Chickens farmed for meat are called broilers. Chickens will naturally live for six or more years, but broiler breeds typically take less than six weeks to reach slaughter size. A free range or organic broiler will usually be slaughtered at about 14 weeks of age. Chickens farmed primarily for eggs are called layer hens.
British Agriculture ensures that all animals bred for the table are subject to the highest of welfare standards, this is continually monitored and is reaching new heights all the time.

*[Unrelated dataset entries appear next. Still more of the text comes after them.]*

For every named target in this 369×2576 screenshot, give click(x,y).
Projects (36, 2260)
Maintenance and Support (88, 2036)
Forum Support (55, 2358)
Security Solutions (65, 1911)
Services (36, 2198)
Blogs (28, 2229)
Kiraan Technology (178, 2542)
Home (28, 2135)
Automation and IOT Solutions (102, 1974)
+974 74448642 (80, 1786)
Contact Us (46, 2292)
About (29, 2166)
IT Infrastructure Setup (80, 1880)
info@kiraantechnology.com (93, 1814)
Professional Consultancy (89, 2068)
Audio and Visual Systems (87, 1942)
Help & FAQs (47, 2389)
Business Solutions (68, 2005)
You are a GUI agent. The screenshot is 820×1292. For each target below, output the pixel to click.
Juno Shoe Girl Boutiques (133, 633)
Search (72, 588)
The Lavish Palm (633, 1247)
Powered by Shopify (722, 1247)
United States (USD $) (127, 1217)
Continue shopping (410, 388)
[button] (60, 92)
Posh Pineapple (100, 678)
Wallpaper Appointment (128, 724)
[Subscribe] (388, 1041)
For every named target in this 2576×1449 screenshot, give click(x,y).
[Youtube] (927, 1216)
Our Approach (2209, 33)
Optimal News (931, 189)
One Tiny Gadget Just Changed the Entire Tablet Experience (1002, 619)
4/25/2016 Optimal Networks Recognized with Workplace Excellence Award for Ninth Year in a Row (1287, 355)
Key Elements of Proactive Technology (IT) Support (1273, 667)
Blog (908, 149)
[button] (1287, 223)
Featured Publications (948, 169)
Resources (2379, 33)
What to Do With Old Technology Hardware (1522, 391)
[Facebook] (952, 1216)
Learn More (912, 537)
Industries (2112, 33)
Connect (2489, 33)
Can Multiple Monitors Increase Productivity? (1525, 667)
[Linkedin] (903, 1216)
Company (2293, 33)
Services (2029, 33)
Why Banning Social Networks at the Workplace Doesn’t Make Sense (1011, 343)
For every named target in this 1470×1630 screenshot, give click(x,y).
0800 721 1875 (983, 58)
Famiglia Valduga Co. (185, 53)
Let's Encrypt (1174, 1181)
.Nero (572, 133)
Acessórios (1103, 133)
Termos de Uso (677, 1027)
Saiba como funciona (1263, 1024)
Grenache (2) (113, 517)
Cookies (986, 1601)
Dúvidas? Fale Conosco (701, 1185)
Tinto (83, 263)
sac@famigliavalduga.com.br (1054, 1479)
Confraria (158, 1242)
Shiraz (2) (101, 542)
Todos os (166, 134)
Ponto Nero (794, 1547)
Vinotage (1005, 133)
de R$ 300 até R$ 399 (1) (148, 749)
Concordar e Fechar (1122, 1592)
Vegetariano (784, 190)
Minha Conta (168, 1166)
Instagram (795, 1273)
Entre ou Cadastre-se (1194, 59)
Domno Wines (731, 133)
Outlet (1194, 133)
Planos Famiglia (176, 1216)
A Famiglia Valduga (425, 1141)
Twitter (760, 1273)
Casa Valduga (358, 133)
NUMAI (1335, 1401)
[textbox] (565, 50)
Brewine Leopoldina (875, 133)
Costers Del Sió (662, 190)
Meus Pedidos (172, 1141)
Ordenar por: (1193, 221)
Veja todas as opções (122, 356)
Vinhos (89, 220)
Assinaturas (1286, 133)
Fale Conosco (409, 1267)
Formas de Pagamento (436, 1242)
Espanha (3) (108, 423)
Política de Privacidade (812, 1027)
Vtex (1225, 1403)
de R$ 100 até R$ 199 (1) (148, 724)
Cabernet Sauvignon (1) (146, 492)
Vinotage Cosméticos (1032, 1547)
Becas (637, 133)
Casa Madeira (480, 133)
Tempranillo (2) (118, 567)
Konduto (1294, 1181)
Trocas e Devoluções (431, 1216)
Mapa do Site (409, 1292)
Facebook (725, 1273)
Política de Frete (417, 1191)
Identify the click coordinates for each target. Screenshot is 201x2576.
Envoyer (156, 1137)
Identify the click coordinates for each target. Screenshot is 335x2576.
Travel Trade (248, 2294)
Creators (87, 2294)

Agricultural Shows help showcase this and explain further. We have 5 coming up in the next few weeks in the area:
Malton Show – 1st July
Great Yorkshire Show – 10th – 12th July
Driffield Show – 18th July. A particular highlight is The Sheep Show where he showcases the Sheep and they “Dance”
Ryedale Show – 31st July
Thornton le Dale Show – 12th August.
Animal husbandry teaches kids empathy, care, awareness of illness & disease, effects of heat & cold – eg dogs in cars, handling, confidence and brings them closer to nature – whether it be a goldfish, a dog or a flock of sheep. Caring for animals are a great way to teach life lessons (positive and negative) to kids in a gentle and engaging way.